„Ich will Erste sein!“
Nina, noch keine vier Jahre alt, treibt dieses Spiel bis zum Exzess: beim Anziehen, beim Spielen mit anderen Kindern, beim Einsteigen ins Auto. Gelingt es ihr einmal nicht, kommt es zu regelrechten Ausbrüchen, sie fängt wütend an zu schreien oder zu heulen. Als es neulich an der Tür läutete und die Mutter ihr „IIIIIch will aufmachen!“ ignorierte, wurde sie von Nina vor ihrer Nachbarin fürchterlich angeschrien.
Ermahnungen und gutes Zureden verstärken oft den Widerstand
Wenn die Mutter sagt: „Nina, das Leben ist kein Wettrennen.
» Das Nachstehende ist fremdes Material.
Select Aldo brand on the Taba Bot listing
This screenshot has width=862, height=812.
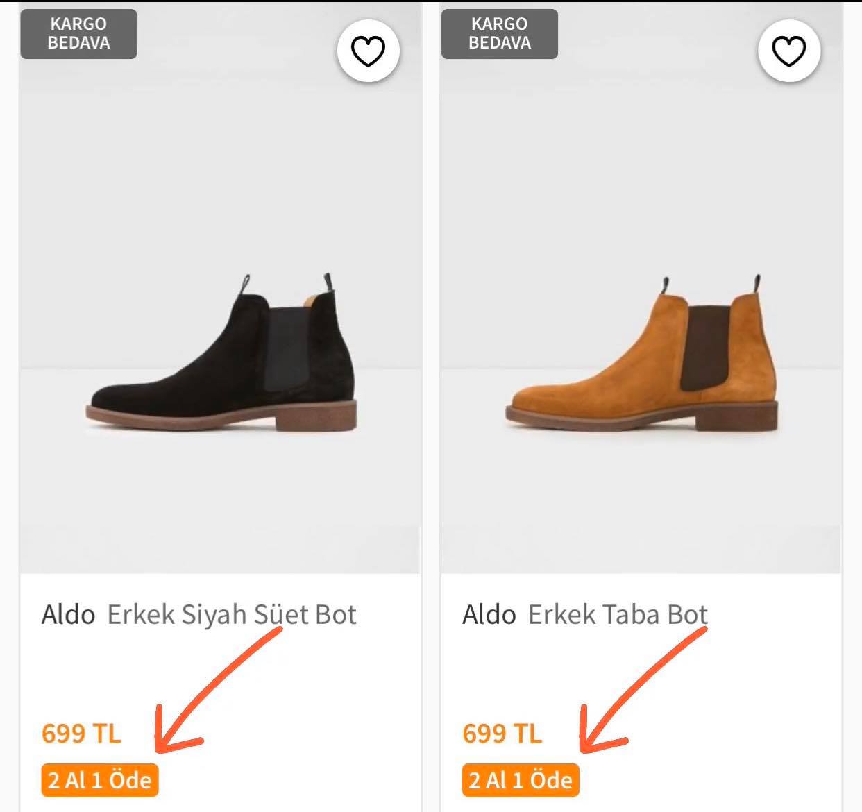coord(489,614)
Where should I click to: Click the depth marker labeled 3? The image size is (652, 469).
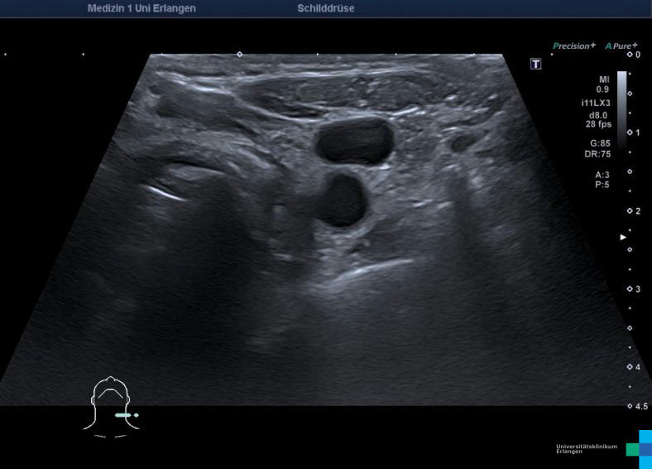pos(633,288)
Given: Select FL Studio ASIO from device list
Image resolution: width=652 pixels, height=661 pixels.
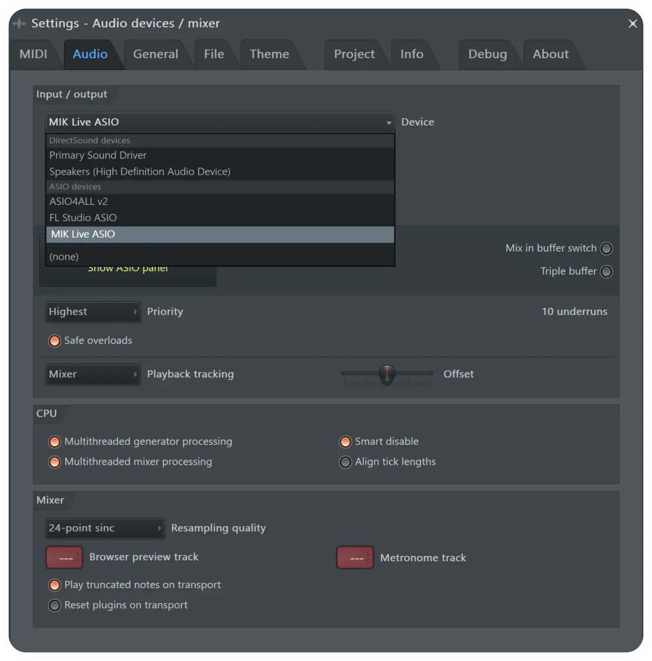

Du musst nicht immer Erste sein“ wird sie nur noch wütender. Soll die Mutter einfach abwarten, bis dieser Tick wieder vergeht? Gewähren lassen bedeutet für das Kind Zustimmung - besonders dann, wenn es mit seiner Strategie erfolgreich ist. Wie kann die Mutter nun ihrer Tochter dieses schlechte Verhalten abgewöhnen?
Offensichtlich hat dieses Kind ein ausgeprägtes Geltungsbedürfnis. Das hat auch sein Gutes. Bevor wir anfangen, ein Kind zu kritisieren oder „Sei nicht so“-Botschaften zu senden, müssen wir zuerst das Gute am Schlechten erkennen und dem Kind gegenüber würdigen: „Nina, ich finde es toll, dass du so flink bist.“ Dann gilt es, ihre Gefühle ernst zu nehmen und dies auch zu sagen, um Nina zu helfen, damit klar zu kommen: „Ich glaube, dir ist es ganz wichtig, gut zu sein. Ich weiß, Erste zu sein ist ein wunderbares Gefühl.“ Erst wenn die Mutter Verständnis zeigt, ist Nina in der Lage, Ermahnungen und kluge Worte anzunehmen. Ansonsten wirken sie wie Blockaden und stärken noch den emotionalen Widerstand, weil sich das Kind unverstanden und abgelehnt fühlt.
Nur wenn ich mich geliebt und verstanden fühle, bin ich bereit, Kritik anzunehmen.
Das ist bei uns Erwachsenen auch nicht anders. Worte wie diese können Nina helfen: „Ich weiß, es fällt dir schwer, zu warten und auch einmal Andreas zuerst ins Auto einsteigen zu lassen. Aber weißt du, (Verständnis für das andere Kind erwecken) er will auch einmal erster sein und außerdem: das Leben ist kein Wettrennen.“ Die Mutter könnte Nina fragen, was für sie eigentlich so schlimm daran ist, zu warten und manchmal auch anderen den Vortritt zu lassen. Helfen kann auch etwas liebevoller Humor, aber bitte ohne Ironie und Zynismus. So lernt Ihr Kind, sich selber nicht zu ernst zu nehmen und Dinge zu relativieren. Wenn Sie gemeinsam auch noch Regeln finden, die für ähnliche Situationen gelten, brauchen Sie nicht jedes Mal Grundsatzdebatten klären, wenn es gilt, rasch zu handeln.
Wichtig sind auch Nachbesprechungen, bei denen Sie mehr auf Ninas Fortschritte als auf ihre Schwächen schauen und diese auch würdigen. Wenn das Kind positives Feedback, vor allem auch bei spontanen Anlässen, bekommt, ist sein wichtigstes Bedürfnis, Hunger nach Anerkennung, auf gute Weise gestillt und es kann auf übertriebene „Ich-bin-Erste!“ Inszenierungen verzichten.
Erwachsene sollten zu erwartende Schwierigkeiten im Vorfeld abfangen. Wenn es z.B. wieder an der Tür läutet, könnte sich die Mutter zuerst kurz an Nina wenden und wertschätzend sagen: „Es läutet und ich möchte selber aufmachen. Ist das OK für dich?“ Finden Sie gemeinsam Lösungen, die dem Geltungsbedürfnis der jungen Dame, aber auch der Notwendigkeit des Abgrenzens Rechnung tragen. Dann wird Nina lernen, manchmal auch anderen den Vortritt zu lassen – und sich dabei gut zu fühlen.